Interview conducted by:
Lynn Fosse
February 2003

Bio of CEO,
Hans R. Ganz
President and Chief Executive Officer
Pacific Trust Bank

Born and raised in Switzerland, Hans Ganz has over seventeen years experience in lending and financial institution management. He joined Pacific Trust in 1992 and served as its Vice President - Lending, then as Vice President - Operations/Chief Lending Officer, prior to being appointed as President and Chief Executive Officer in 1995. In those capacities, he was directly responsible for all loan origination, processing and loan servicing functions, as well as the daily operations of all branch offices.

As President of Pacific Trust, he oversees all facets of financial institution operations, and exercises his management expertise in coordinating with the Board of Directors and regulatory agencies, and in recruiting, leading, developing and motivating staff toward optimal performance and accomplishment of corporate objectives. He has taught classes in sales motivation, underwriting, financial statement and tax return analysis, and organized workshops for interpersonal skills and effective communications.

Before joining Pacific Trust, he served as President of Alpha Mortgage, a residential lending firm. Prior to that, he was with Great American Bank where he worked as an underwriting administrator and was later promoted to Vice President - Tract Lending. While there, he supervised the origination, processing, and funding activities for Single Family Lending, managed teams analyzing loan portfolios for purchase, drafted and implemented corporate guidelines, and coordinated with Fannie Mae and Freddie Mac to resolve issues arising from servicing loans sold to the Agencies.

Company Profile:
First PacTrust Bancorp, Inc. (the Bancorp), incorporated in 2002, is a bank holding company for Pacific Trust Bank (the Bank). The Bank is a federally chartered mutual savings bank, operating eight office locations in the greater metropolitan area of San Diego, California. Pacific Trust is a former credit union with over 60 years of experience in providing financial service. Due to their credit union heritage, they are the only bank that's part of the CO-OP Network® of ATMs, providing their customers with access to over 15,000 surcharge-free ATMs nationwide. In addition, they are the only bank that belongs to the CU Service Centers® shared branch network - with over 850 offices in cities across the nation where customers can do their banking in person.
################
CHALLENGES:
**A.** Decide whether each statement agrees with the Hans Ganz profile, answering yes or no and quoting the words from the profile that settle it: (i) Ganz joined Pacific Trust in 1992; (ii) Pacific Trust Bank operates twelve office locations; (iii) Ganz was President of Alpha Mortgage before joining Pacific Trust.
**B.** Please extract the passage from the Hans Ganz profile starting at "As President of Pacific" and ending at "and effective communications.".
The lines after this point are separate material with no tie to the Hans Ganz profile.

RECORD EXTRACTS:
################
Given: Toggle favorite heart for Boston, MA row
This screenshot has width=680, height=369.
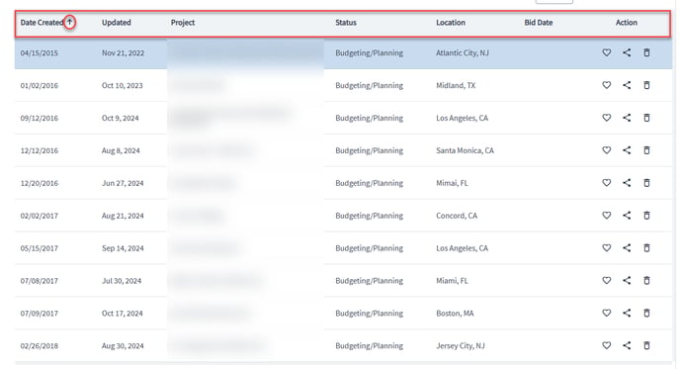Looking at the screenshot, I should click(606, 313).
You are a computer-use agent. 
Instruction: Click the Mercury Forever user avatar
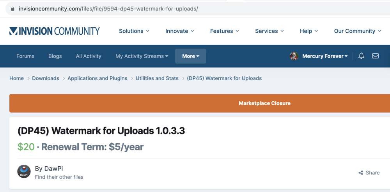294,56

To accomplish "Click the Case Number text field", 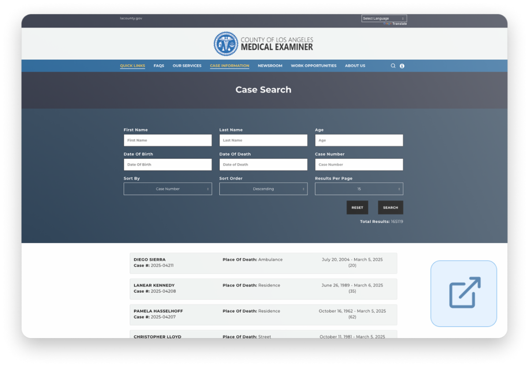I will click(359, 165).
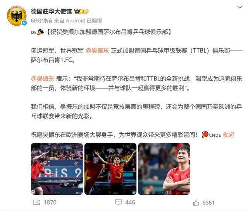Click the blue verified badge on avatar
248x211 pixels.
(24, 23)
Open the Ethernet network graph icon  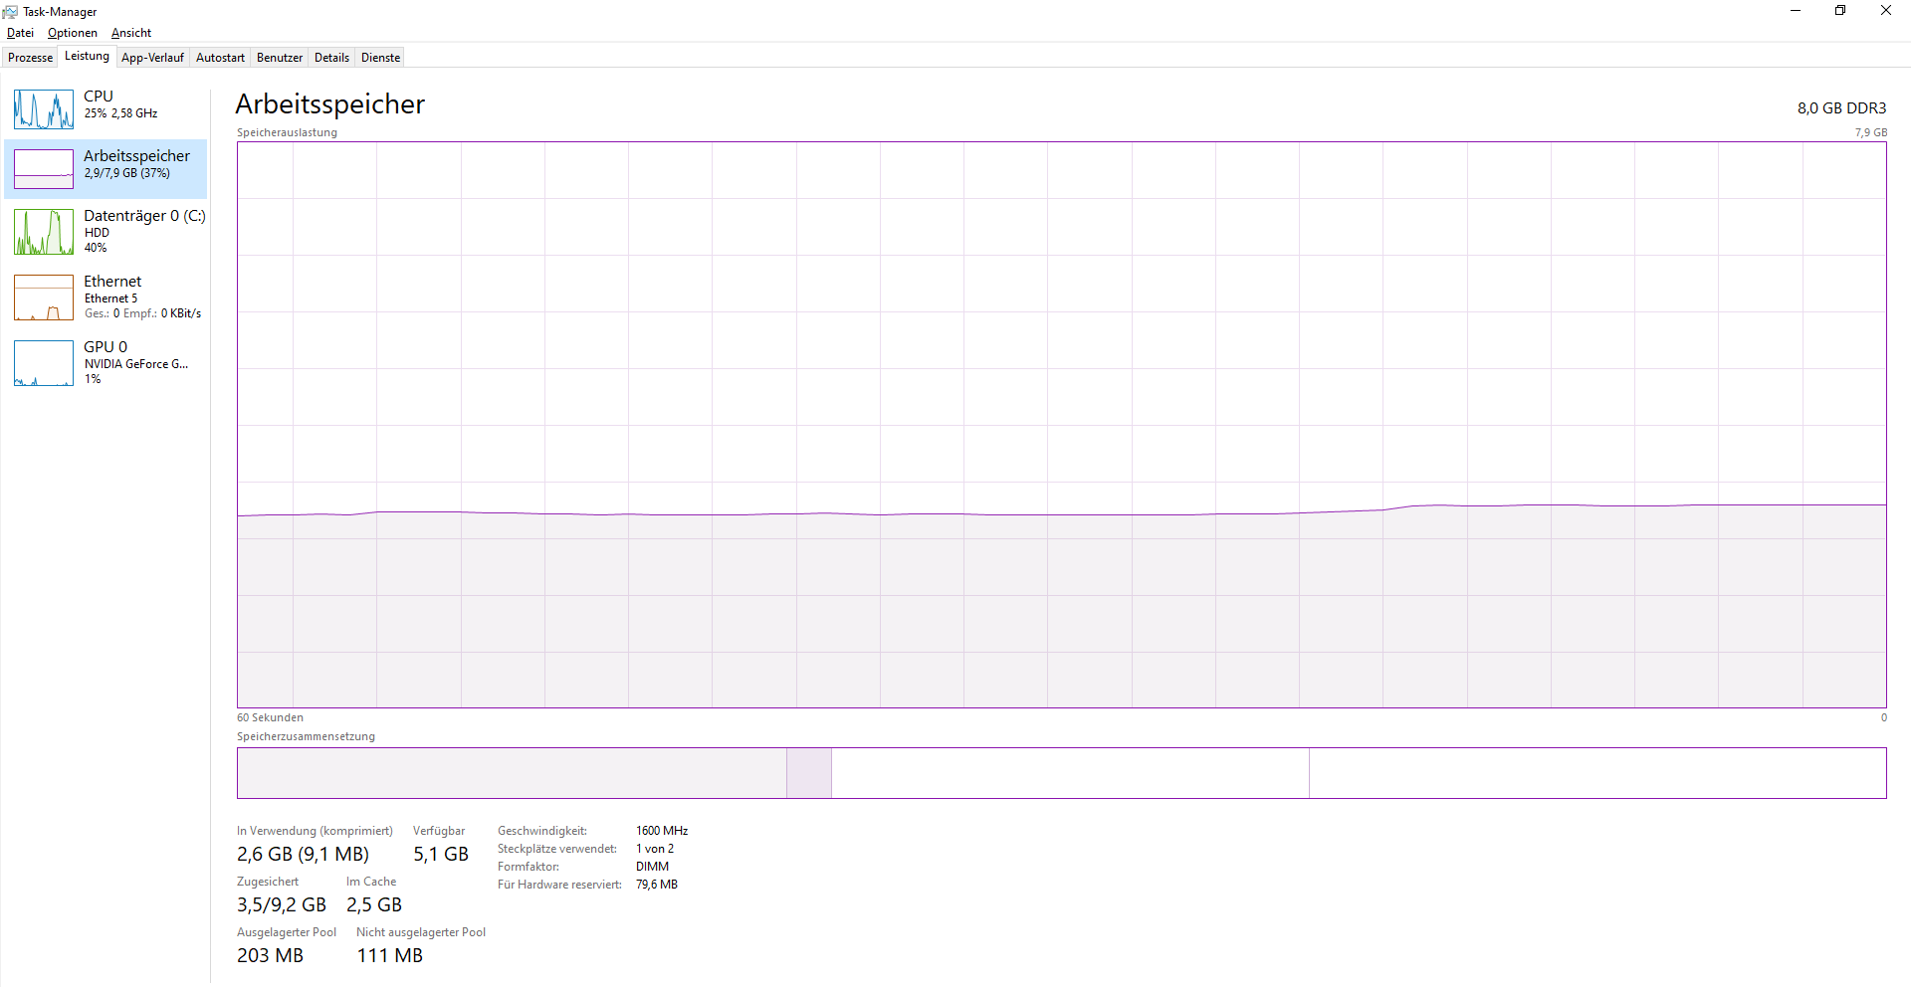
################
ANSWER LIST:
**A.**
(i) Yes: "He joined Pacific Trust in 1992"
(ii) No: "operating eight office locations in the greater metropolitan area of San Diego, California"
(iii) Yes: "Before joining Pacific Trust, he served as President of Alpha Mortgage, a residential lending firm."

**B.**
As President of Pacific Trust, he oversees all facets of financial institution operations, and exercises his management expertise in coordinating with the Board of Directors and regulatory agencies, and in recruiting, leading, developing and motivating staff toward optimal performance and accomplishment of corporate objectives. He has taught classes in sales motivation, underwriting, financial statement and tax return analysis, and organized workshops for interpersonal skills and effective communications.